Joseph O’Connor, 22, is charged by criminal complaint filed in the U.S. District Court for the Northern District of California.
According to court documents, in addition to the July 15, 2020, hack of Twitter, O’Connor is charged with computer intrusions related to takeovers of TikTok and Snapchat user accounts. O’Connor was also charged with cyberstalking a juvenile victim.
O’Connor is charged with three counts of conspiracy to intentionally access a computer without authorization and obtaining information from a protected computer; two counts of intentionally accessing a computer without authorization and obtaining information from a protected computer; one count of conspiracy to intentionally access a computer without authorization and, with the intent to extort from a person a thing of value, transmitting a communication containing a threat; one count of making extortive communications; one count of making threatening communications; and two counts of cyberstalking.
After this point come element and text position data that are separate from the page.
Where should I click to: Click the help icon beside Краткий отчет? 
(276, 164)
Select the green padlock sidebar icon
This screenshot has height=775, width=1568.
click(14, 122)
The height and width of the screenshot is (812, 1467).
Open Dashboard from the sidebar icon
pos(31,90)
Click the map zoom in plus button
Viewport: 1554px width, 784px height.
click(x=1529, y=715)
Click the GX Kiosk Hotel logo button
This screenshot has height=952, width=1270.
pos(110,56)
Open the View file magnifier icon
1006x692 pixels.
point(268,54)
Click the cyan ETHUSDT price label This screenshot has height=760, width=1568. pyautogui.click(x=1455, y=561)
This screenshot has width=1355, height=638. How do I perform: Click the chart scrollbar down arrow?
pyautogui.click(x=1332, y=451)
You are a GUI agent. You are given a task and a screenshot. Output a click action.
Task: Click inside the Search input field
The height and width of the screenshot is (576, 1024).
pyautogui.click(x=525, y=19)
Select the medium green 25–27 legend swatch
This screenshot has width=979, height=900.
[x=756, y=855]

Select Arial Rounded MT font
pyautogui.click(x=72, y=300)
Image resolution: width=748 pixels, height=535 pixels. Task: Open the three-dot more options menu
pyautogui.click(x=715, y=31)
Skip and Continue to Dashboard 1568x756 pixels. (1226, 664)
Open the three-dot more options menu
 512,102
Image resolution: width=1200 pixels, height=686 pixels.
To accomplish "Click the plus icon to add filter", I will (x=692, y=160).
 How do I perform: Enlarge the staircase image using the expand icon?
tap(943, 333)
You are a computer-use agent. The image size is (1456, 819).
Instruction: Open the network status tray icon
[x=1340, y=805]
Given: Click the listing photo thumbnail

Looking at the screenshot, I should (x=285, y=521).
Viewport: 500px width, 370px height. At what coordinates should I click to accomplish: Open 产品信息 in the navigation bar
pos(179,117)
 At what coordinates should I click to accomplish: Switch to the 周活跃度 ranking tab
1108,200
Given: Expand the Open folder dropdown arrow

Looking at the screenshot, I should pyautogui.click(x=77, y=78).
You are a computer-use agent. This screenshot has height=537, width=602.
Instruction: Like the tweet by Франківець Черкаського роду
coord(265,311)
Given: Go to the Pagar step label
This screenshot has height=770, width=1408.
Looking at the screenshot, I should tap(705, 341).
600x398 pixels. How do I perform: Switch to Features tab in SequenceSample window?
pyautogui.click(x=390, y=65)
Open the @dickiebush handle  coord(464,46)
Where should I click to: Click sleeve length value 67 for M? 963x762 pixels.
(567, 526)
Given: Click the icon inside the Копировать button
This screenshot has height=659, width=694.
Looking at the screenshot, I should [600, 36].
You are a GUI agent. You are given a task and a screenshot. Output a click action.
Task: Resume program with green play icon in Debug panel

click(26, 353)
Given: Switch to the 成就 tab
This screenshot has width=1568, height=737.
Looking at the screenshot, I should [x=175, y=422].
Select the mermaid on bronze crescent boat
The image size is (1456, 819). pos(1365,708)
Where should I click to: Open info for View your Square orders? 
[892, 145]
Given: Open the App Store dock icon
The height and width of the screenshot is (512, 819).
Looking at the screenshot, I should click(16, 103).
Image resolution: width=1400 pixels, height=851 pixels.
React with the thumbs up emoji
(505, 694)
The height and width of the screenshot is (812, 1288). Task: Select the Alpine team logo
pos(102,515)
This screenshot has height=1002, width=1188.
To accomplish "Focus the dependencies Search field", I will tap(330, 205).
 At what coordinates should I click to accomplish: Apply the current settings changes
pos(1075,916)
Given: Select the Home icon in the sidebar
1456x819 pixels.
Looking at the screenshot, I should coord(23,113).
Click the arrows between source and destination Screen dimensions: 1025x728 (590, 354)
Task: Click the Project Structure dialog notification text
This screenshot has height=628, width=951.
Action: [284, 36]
If convicted, a federal district court judge will determine any sentence after considering the U.S. Sentencing Guidelines and other statutory factors.
Acting U.S. Attorney Stephanie Hinds for the Northern District of California, Acting Assistant Attorney General Nicholas L. McQuaid of the Justice Department’s Criminal Division, and Special Agent in Charge Craig D. Fair of the FBI San Francisco Field Office made the announcement.
The FBI San Francisco Division is investigating the case, with assistance from the IRS-Criminal Investigation Cyber Unit; the U.S. Secret Service, San Francisco and Headquarters; and the Santa Clara County Sheriff’s Office and their REACT task force.
Assistant U.S. Attorneys William Frentzen and Andrew Dawson of the U.S. Attorney’s Office for the Northern District of California and Assistant Deputy Chief Adrienne Rose of the Criminal Division’s Computer Crime and Intellectual Property Section are prosecuting the case.
The Justice Department’s Office of International Affairs is providing significant assistance. The U.K.’s National Crime Agency and the Spanish National Police provided assistance in the investigation and arrest.